Jessa Brie Berkner is wonderful as Suzanne, who is actually smarter than the two combatant male characters. She has good "street smarts" as to what is going on in this fast paced comedy. Cassie Beck gives a zestful performance as the Countess. She is sensuous in manner as she has an eye for Cherubin, played delightfully by Lizzie Calogero. Kate Del Castillo is exuberant as the boy crazy Franchette. Pat Parker and Richard James give side-splitting performances as Marceline and Bartholo. Their make-up and hairdos are absolutely wild (thanks to B. Modern and Noah Marin). Kerri Shawn makes a mirthful appearance as Judge Brid'Oison. Joseph O'Malley and Skip Emerson are effective in the small roles of Pedrille and Antonio. Ensemble members Lila Butler, Drea Bernadri, Jeanette Penley, Erika Salazar and Mayssa Wanlass are dressed like characters from an Austin Powers movie.
The wild musical susceptibility as choreographed by Cassie Beck is unrestrained. Sound designer Jeff Mockus uses some very familiar tunes as the ensemble moves around to keep the action going. The overture is a "juke box" arrangement of the overture to Mozart's Le Nozze di Figaro. Scenic designer Kate Boyd and lighting designer Christopher Studley provide the actors plenty of space to give the audience a stylish comedy.

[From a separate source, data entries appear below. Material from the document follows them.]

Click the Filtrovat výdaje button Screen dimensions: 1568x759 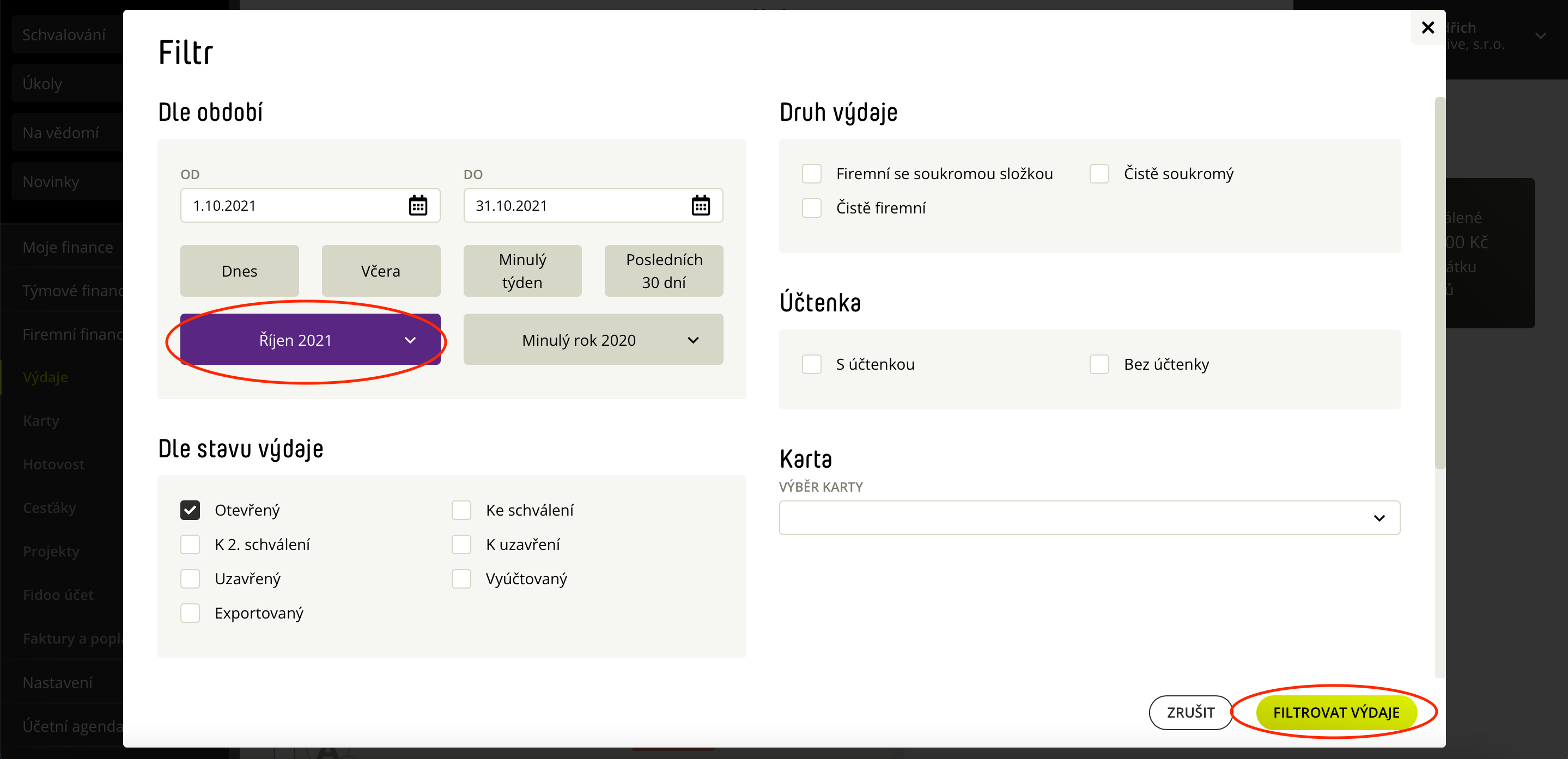[1335, 712]
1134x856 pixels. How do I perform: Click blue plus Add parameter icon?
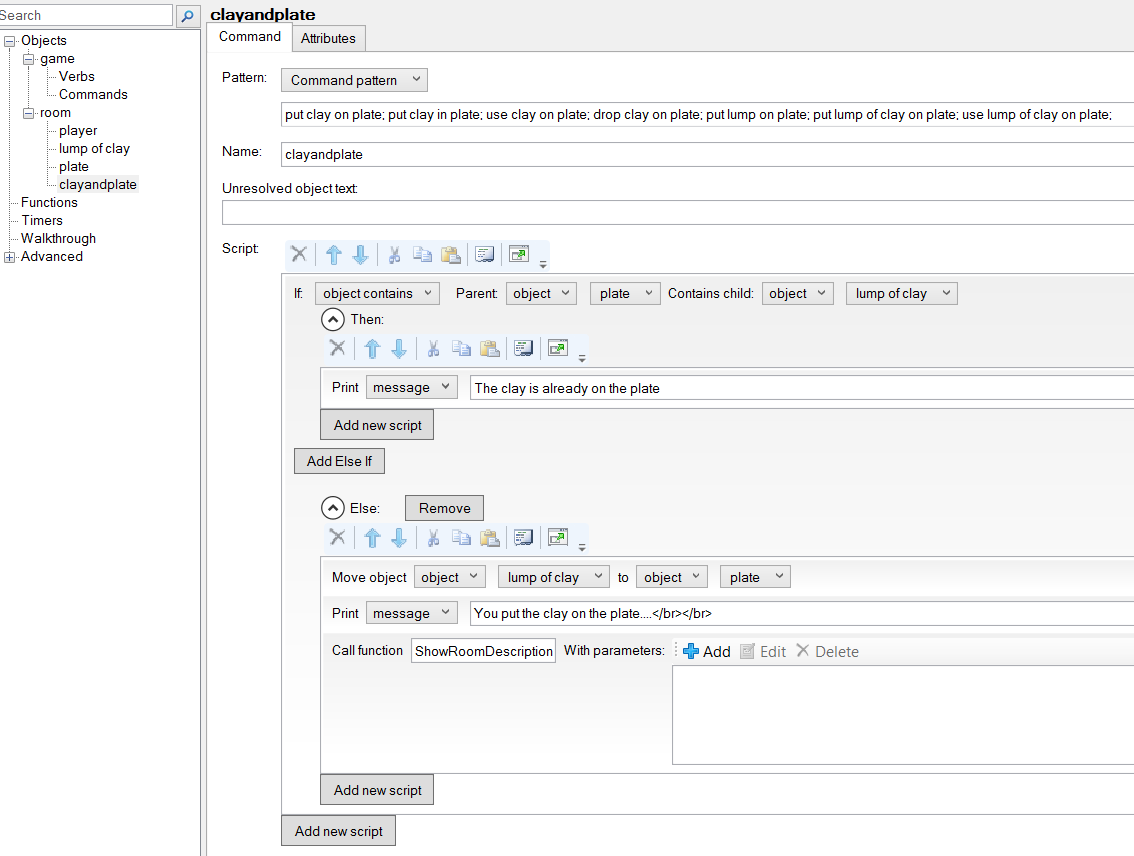coord(691,651)
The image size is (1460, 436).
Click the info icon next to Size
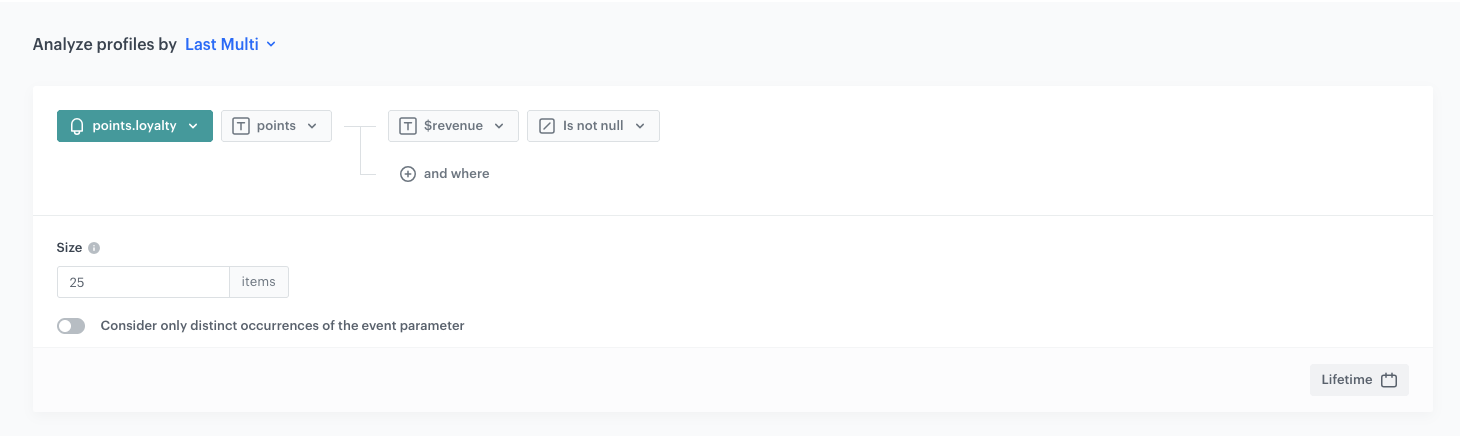pos(94,248)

Director Michael Butler plays the comedy strictly for laughs. The language is contemporary and the costumes are wonderful. Everything in this French farce jells perfectly.
The Marriage of Figaro played through October 7th at the Dean Lesher Center for the Arts, 1601 Civic Drive, Walnut Creek.
Center REPertory Company's next production will be Mitch Albom and Jeffrey Hatcher's inspirational Tuesdays with Morrie October 19 through November 18.